BEGIN
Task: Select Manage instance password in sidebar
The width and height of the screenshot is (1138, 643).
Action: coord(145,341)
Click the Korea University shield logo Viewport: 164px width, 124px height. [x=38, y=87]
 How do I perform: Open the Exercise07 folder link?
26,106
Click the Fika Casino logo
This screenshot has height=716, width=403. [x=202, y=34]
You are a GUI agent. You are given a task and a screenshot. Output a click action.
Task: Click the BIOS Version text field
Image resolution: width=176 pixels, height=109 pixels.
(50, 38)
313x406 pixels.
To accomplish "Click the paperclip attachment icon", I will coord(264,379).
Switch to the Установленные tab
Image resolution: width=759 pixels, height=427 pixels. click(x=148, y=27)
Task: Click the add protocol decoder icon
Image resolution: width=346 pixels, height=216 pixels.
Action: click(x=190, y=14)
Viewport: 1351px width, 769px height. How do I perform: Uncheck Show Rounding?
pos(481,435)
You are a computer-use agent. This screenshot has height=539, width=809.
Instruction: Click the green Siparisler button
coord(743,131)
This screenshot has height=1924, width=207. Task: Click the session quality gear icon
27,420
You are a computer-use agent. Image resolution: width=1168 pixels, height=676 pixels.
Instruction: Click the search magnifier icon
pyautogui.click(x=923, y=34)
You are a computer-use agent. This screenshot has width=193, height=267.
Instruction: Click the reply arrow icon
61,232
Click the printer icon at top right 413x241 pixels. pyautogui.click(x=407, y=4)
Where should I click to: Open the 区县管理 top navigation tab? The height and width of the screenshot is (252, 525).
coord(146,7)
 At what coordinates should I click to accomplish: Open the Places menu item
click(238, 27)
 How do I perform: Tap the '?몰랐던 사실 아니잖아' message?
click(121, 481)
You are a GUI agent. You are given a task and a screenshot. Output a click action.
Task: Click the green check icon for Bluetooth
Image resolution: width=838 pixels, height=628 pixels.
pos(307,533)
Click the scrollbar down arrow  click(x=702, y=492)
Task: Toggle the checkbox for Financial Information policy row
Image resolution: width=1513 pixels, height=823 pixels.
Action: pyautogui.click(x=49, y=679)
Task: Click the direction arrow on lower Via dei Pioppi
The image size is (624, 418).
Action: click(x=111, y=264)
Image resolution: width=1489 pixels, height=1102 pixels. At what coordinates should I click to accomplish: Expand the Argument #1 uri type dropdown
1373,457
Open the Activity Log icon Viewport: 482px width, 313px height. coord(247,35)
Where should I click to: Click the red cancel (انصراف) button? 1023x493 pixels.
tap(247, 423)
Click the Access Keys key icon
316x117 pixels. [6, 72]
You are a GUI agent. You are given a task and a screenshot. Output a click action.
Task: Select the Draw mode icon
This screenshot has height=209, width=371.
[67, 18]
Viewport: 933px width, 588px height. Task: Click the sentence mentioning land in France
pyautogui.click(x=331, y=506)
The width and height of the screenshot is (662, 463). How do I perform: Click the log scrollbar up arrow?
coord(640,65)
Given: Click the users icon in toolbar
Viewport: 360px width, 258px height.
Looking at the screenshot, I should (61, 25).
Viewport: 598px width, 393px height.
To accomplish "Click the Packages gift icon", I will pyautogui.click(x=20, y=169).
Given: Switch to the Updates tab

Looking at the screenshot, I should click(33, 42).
END
● About this exercise
Set down, exactly as they stand above, the lines starting with the line with "Where should I click to: Click" and going on through the line with "Task: Select the Draw mode icon", and no others.

● Result for this exercise
Where should I click to: Click the red cancel (انصراف) button? 1023x493 pixels.
tap(247, 423)
Click the Access Keys key icon
316x117 pixels. [6, 72]
You are a GUI agent. You are given a task and a screenshot. Output a click action.
Task: Select the Draw mode icon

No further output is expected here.